Tamil Nadu: Delay in laying new water pipelines puts off public

DECCAN CHRONICLE. | KV NAVYA
Published Oct 12, 2017, 7:41 am IST
Updated Oct 12, 2017, 7:41 am IST
So, only the streets with pipes on a higher level and the rest are forced to manually draw water.
Residents are forced to manually draw water due to low pressure of the old pipe (Photo: DC)
 Residents are forced to manually draw water due to low pressure of the old pipe (Photo: DC)

Chennai: While the western and southern districts of Tamil Nadu have finally started ploughing their lands for irrigation after the recent rains, residents of Chennai, almost 50 per cent of them still suffer from parched throats, as a regular supply of drinking water remains a rarity in the city. 

One of the major reasons is attributed to the delay in relaying the drinking water pipelines that are over three decades old. In many areas, contractors left the work midway due to lack of funds.

 

 “In ward 58, new pipelines have been laid only for two km near Madras Veterinary College before workers abandoned the task.

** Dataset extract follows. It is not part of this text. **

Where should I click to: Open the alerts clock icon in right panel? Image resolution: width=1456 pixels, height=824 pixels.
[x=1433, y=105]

As the pressure of water is very low, there is no supply of water from the old pipelines despite availability,” said Aarani S. Srinivasan, a resident of the area.

 He further added that, though the MLA disbursed funds, roads were not re-laid in the areas where the pipelines were changed.

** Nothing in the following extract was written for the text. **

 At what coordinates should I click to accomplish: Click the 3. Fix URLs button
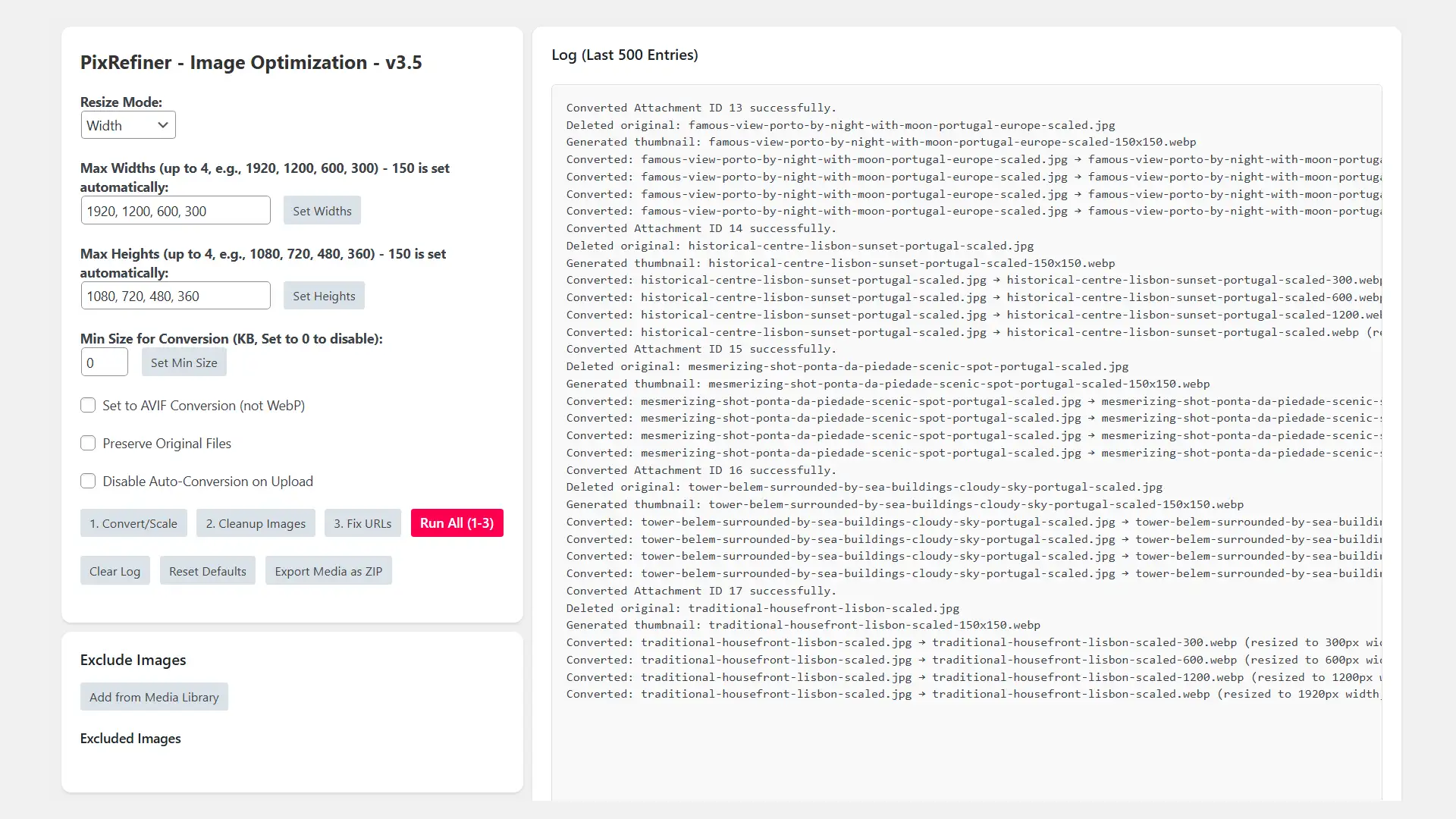362,523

 Similar is the plight of numerous pockets in North Chennai, IT corridor and suburbs located after Tambaram including Chitalapakkam, Urapakkam and other areas.

 An official from the metro water board said the department has plans of replacing nearly 300 km of pipelines across the city, with preference given to core areas. The department was supposed to start with replacing the severely damaged pipes and later add extra pipelines for equitable distribution of water.

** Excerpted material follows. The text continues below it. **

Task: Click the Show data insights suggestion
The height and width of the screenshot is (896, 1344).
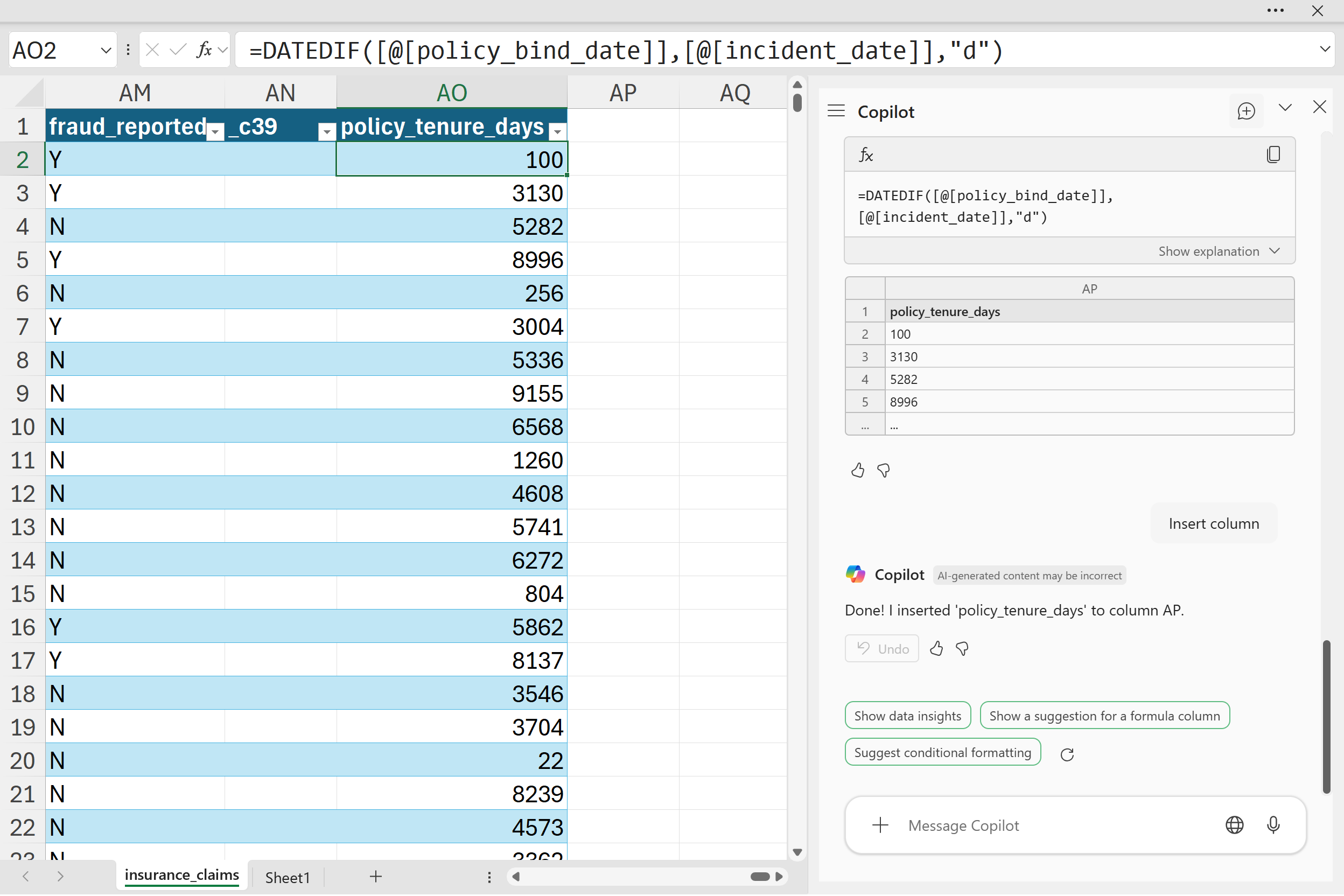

However, residents complain that work in most of the places has not even started yet. M. Bhuvaneshwari, a resident of Korattur said, “In few streets, the pipelines are very low. So, only the streets with pipes on a higher level and the rest are forced to manually draw water. The replacement of the pipes is due for a long time now.”

Similarly, Chitalapakkam residents are supplied only nine lakh litres of drinking water per day as opposed to the proposed scheme of 35 lakh litres per day. Also, most of the old cast iron pipelines have been corroded and residents allege that they are supplied murky water.